華やかな芸能界をはじめ、一般社会にも潜むたくさんの「ヤバい女=ヤバ女(ヤバジョ)」。持ち前の鋭い観察眼と深読み力に定評があるライターの仁科友里さんが、「ヤバジョ」の魅力をひもといていきます。

紗栄子

第4回 紗栄子

 若い方はご存知ないかもしれませんが、女性週刊誌に毎週のように松田聖子の名前が踊っていた時代がありました。

 松田聖子といえば昭和を代表する国民的アイドルですが、女性の生き方を大きく変えた存在であるという見方をされることもあります。トップアイドル・郷ひろみとは結婚間近と騒がれましたが、破局会見の涙も乾かぬうちに、人気俳優・神田正輝と婚約。結婚しても引退せず、夫と幼い子どもを日本に残してアメリカ進出までしてしまう。アメリカで知り合った白人男性と不倫(のちにこの男性は暴露本を出版しています)、近藤真彦とのニューヨークでの密会を写真週刊誌に撮られたりしました。

 家庭を顧みず仕事をし、不倫までする。マスコミは言語道断とばかりに、聖子を猛バッシングしますが、意外なことに女性からの人気は衰えなかったのです。

「もし夫が女房子どもを置いて、アメリカ進出といったら、“それでこそ男だ”とほめられたはず。女が同じことをすると叩くのは、女性差別だ」

「オトコがしたいこと(不倫)は、オンナだってしたいんだ」

 といった具合に、女性のオピニオンリーダーたちが、一斉に聖子を擁護したのです。

 ある女性論客は、聖子のすごさを「少女の頃に憧れていたスターと本当に寝たところ」と書きました(聖子はデビュー前から郷ひろみのファンだったそうです)。確かに、憧れのスターと交際できるとは強運ですが、見方を変えるとそうでもないという気もするのです。
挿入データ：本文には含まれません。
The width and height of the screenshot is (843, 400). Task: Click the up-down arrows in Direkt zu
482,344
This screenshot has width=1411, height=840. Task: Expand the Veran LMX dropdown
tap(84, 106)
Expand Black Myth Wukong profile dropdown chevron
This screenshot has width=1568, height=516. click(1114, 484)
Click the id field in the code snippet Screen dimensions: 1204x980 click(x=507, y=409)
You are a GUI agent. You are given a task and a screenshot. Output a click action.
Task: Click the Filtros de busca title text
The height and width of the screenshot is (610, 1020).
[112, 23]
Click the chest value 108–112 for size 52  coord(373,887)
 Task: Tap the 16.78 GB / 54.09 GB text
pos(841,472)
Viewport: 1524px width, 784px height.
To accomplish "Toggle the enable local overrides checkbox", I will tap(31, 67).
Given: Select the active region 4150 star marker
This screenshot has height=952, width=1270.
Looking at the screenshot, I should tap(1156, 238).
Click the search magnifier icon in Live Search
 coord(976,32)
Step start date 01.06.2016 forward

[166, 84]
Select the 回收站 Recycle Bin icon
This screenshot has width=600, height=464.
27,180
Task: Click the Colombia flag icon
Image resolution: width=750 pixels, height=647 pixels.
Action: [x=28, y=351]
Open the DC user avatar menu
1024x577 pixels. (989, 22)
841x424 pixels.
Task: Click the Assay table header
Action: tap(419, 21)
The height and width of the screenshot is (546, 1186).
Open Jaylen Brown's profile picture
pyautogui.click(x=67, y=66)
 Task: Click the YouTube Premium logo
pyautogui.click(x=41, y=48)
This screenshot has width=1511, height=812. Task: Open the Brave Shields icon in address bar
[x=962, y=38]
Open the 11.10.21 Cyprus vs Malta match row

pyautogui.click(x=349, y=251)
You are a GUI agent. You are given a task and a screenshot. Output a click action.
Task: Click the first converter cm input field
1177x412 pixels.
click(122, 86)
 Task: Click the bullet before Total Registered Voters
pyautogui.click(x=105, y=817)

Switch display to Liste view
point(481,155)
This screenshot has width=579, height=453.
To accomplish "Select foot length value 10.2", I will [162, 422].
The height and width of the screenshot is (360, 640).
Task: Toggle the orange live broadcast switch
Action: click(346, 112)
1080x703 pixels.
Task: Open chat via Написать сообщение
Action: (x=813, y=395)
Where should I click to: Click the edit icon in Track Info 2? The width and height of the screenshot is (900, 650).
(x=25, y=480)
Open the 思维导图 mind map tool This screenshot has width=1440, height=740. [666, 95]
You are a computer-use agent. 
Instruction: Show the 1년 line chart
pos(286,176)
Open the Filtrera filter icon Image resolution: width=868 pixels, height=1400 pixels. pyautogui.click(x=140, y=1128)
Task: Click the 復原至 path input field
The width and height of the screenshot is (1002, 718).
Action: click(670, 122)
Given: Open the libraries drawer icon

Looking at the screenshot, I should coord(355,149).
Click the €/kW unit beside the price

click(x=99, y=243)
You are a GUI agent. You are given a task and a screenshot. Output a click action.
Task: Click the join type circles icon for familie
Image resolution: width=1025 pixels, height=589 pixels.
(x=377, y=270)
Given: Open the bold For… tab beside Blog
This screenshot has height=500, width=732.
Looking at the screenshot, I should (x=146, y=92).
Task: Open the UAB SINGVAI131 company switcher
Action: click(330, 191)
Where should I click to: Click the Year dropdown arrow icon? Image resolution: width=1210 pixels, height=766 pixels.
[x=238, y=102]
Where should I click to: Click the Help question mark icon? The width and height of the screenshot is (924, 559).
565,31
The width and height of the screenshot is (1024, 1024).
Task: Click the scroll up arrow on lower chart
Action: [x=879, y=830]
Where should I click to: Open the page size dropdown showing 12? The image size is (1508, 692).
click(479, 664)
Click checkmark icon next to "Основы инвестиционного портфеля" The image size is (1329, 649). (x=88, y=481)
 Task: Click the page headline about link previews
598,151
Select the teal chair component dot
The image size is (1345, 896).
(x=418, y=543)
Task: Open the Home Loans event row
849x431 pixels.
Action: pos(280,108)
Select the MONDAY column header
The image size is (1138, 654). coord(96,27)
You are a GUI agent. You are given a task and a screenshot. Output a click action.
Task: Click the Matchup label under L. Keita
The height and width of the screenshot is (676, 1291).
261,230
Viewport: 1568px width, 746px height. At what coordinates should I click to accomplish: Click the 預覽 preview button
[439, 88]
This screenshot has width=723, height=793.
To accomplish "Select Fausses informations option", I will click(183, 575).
 聖子もひろみもトップスターです。’80年代と言えば、歌番組全盛の時代ですから、チャートの上位にいる二人が顔を合わせることが多くてもおかしくありません。女子部門と男子部門のトップがくっつくのは、フツウではないでしょうか。

 なので、北海道日本ハムファイターズ(当時)のダルビッシュ有選手とタレント・紗栄子が交際3か月で結婚と妊娠を発表した時、私はなんていい話なんだろうと思ったのです。ダルビッシュ選手は高校時代から活躍を期待されるピッチャーでしたが、それに比べると、紗栄子は芸能人とはいえ、知名度は高いとは言えません。そんな紗栄子がダルビッシュのような大物と結婚するなんて、夢のある話ではありませんか。